In Nord Africa, dove i giovani rappresentano il 60% della popolazione, l'ultimo rapporto dell'ILO (pubblicato a gennaio) dal titolo "Tendenze globali per l'occupazione nel 2011: la sfida del recupero del lavoro" segnala come più del 40% degli adulti viva al di sotto della soglia di povertà (meno di due dollari al giorno) ed il 24% dei giovani sia sottoccupato. In Egitto, dove l'analfabetismo riguarda il 28% della popolazione (una percentuale che sale al 41% per le donne), i laureati rappresentano il 42% della forza lavoro ma l'80% dei disoccupati: in Tunisia i giovani disoccupati sono il 30,3%.

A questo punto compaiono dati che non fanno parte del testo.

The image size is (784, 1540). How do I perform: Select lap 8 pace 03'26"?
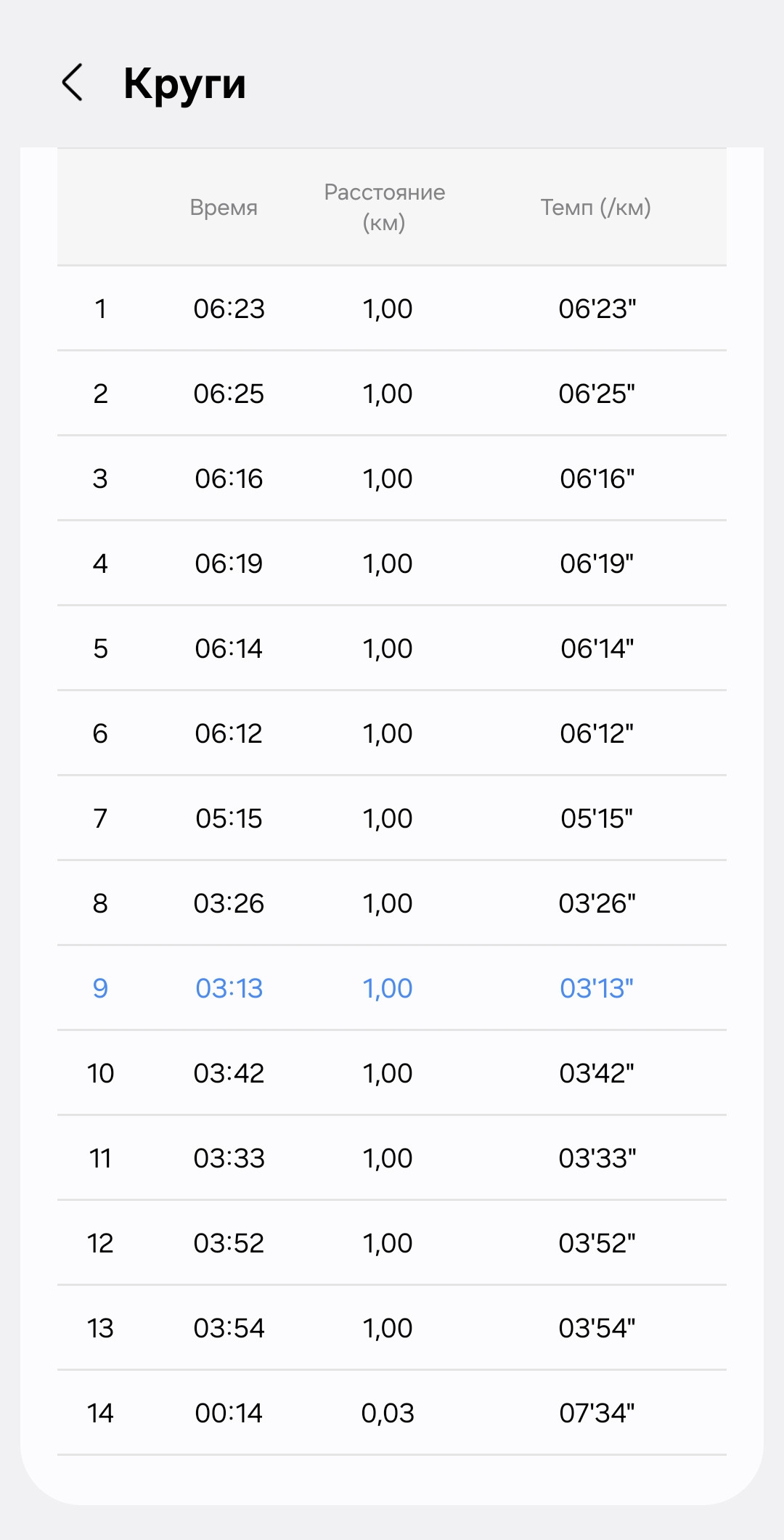(597, 903)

Il fatto è che, spiega il rapporto dell'organizzazione, il tasso regionale di disoccupazione in Nord Africa continua ad essere uno dei più alti del mondo, il 9,9% nel 2010, che diventa del 15% per le donne e sale al 23,6% per i giovani con meno di 24 anni: il cosiddetto gender gap, l'esclusione di tre donne su quattro dal mondo del lavoro in tutti i Paesi del bacino del Mediterraneo, continua infatti a peggiorare ulteriormente la situazione. "Basti pensare che su 100 donne nella regione - si legge nel rapporto - solo 28 sono attive nel mercato del lavoro, con 24 che hanno un lavoro e 4 disoccupate: ciò significa che meno di un quarto della popolazione femminile in età lavorativa ha un impiego, ed il potenziale 75% di popolazione che potrebbe contribuire alla crescita economica di fatto rimane inattivo".

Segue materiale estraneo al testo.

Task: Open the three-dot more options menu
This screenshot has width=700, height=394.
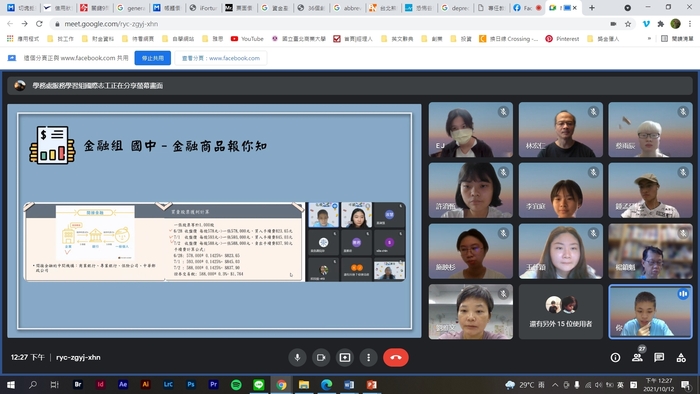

Quanto alle ragioni della disoccupazione giovanile tra i laureati, spiega Sawahel, esse vanno ricercate sia in un numero eccessivo di laureati in materie umanistiche e Scienze sociali, mentre servirebbero molti più ingegneri, matematici, fisici, biologi, sia nella scarsa aderenza dei piani di studio all'assetto economico-industriale dei Paesi. Un campanello d'allarme che suona per tutti, visto che l'onda che ha travolto regimi trentennali è partita dai velocissimi twits dei blogger di Tunisi, Algeri, Il Cairo.